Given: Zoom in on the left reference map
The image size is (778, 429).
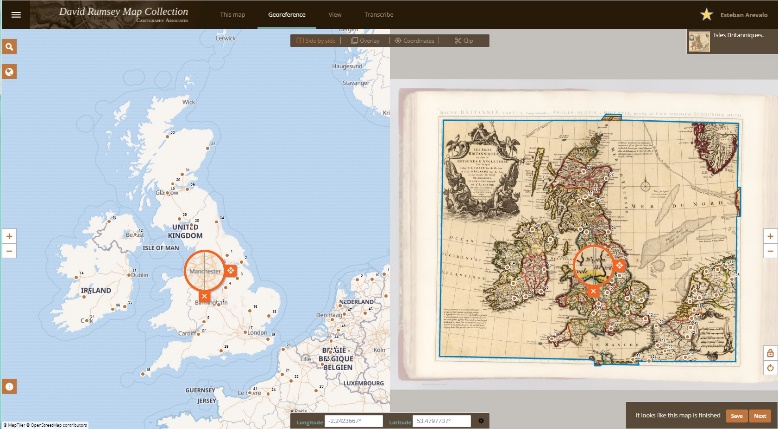Looking at the screenshot, I should click(x=9, y=236).
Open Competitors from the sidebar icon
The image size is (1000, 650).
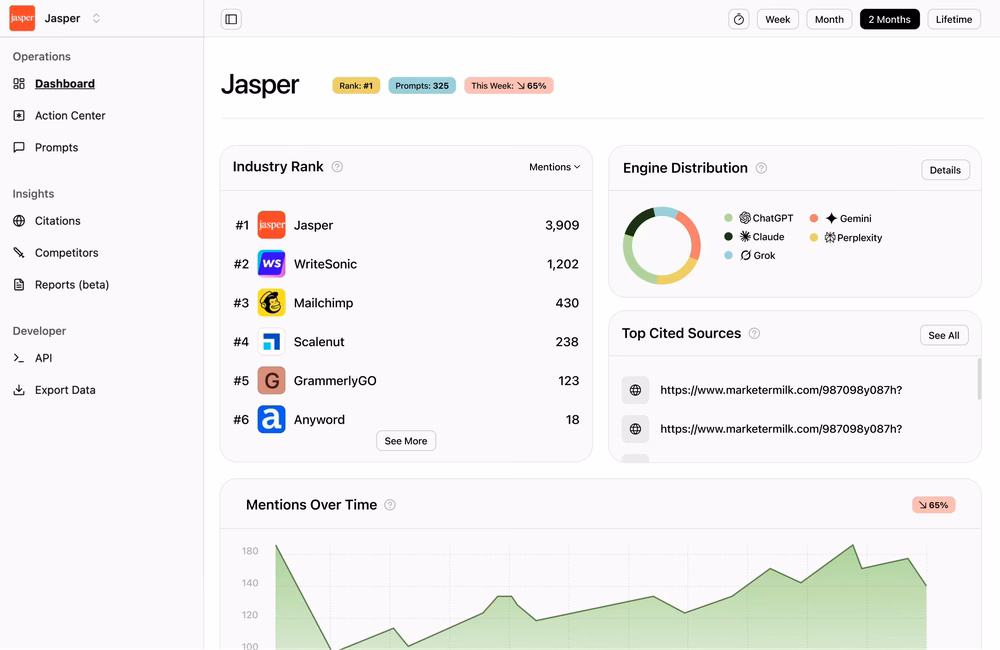[19, 253]
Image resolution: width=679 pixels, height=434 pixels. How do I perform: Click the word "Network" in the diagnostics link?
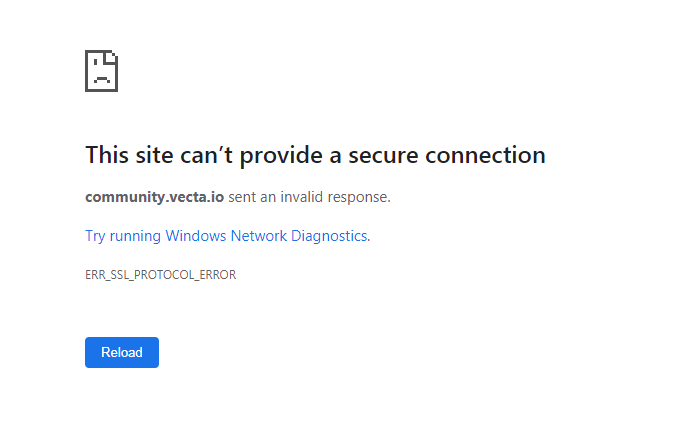(258, 236)
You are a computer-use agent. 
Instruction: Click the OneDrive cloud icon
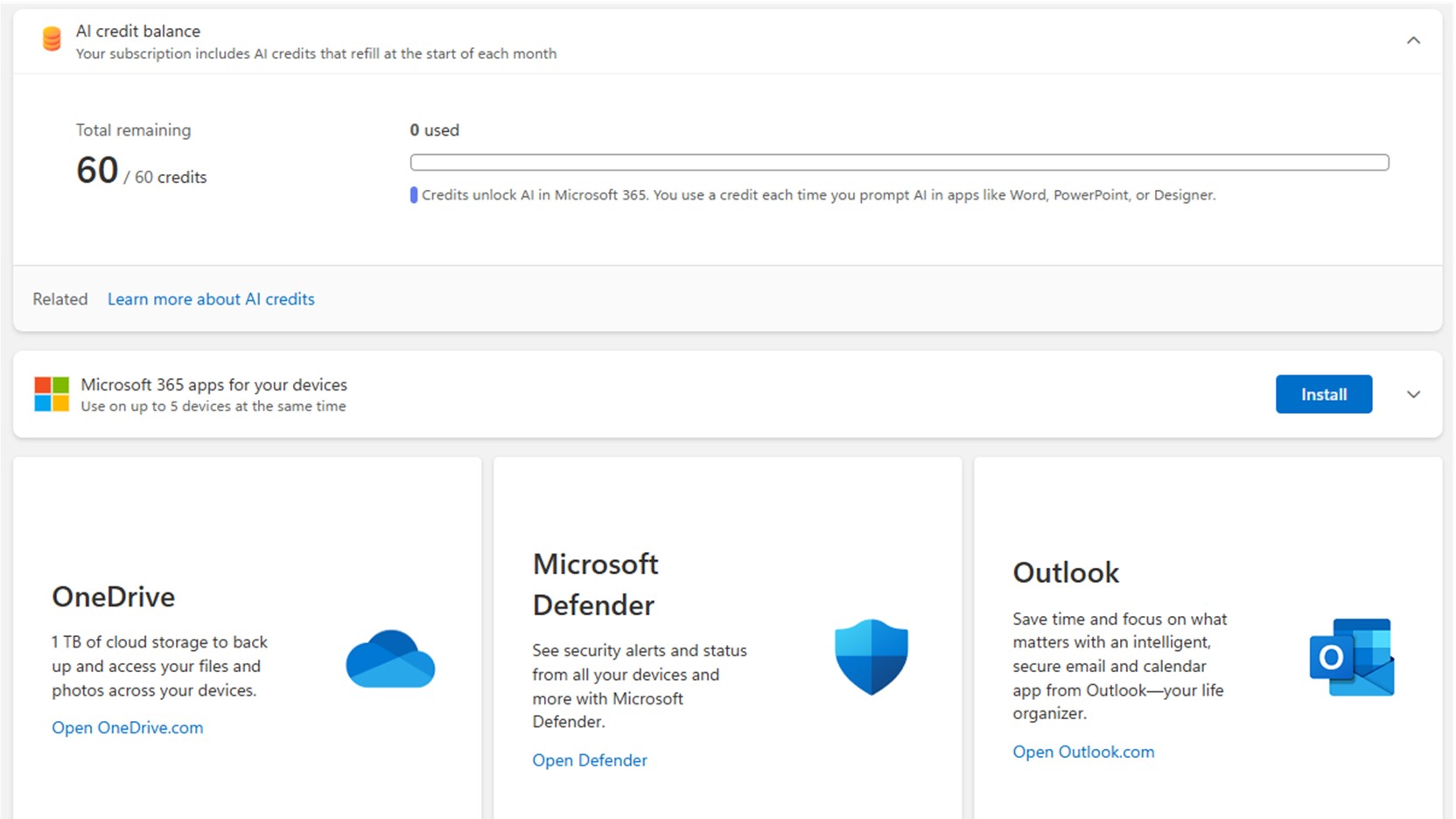click(390, 659)
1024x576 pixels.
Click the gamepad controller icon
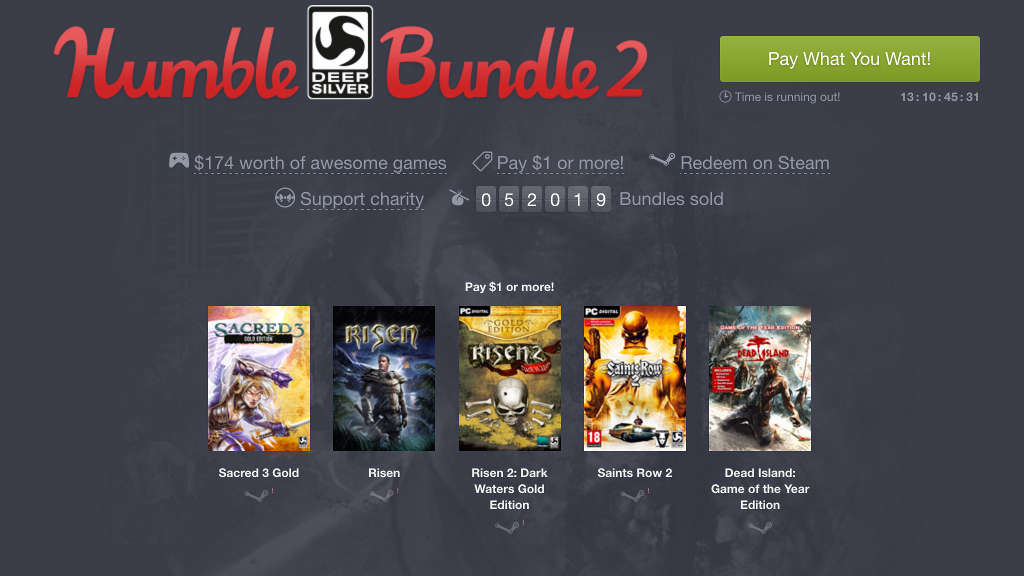[x=179, y=160]
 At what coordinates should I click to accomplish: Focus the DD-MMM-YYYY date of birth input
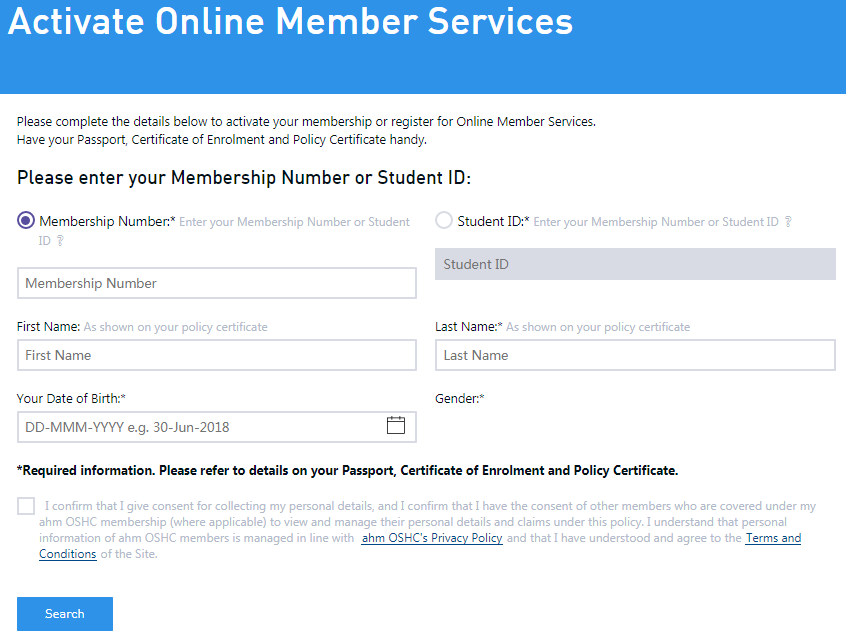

□ □ □ □

Directions:
Repeat the data above exactly, but not the pictures.

Solution for this task:
Given: Zoom in on the left reference map
The image size is (778, 429).
Looking at the screenshot, I should click(x=9, y=236).
Open Competitors from the sidebar icon
The image size is (1000, 650).
[19, 253]
Image resolution: width=679 pixels, height=434 pixels. How do I perform: Click the word "Network" in the diagnostics link?
(258, 236)
You are a computer-use agent. 
Instruction: Click the OneDrive cloud icon
click(390, 659)
1024x576 pixels.
Click the gamepad controller icon
[x=179, y=160]
 At what coordinates should I click to accomplish: Focus the DD-MMM-YYYY date of birth input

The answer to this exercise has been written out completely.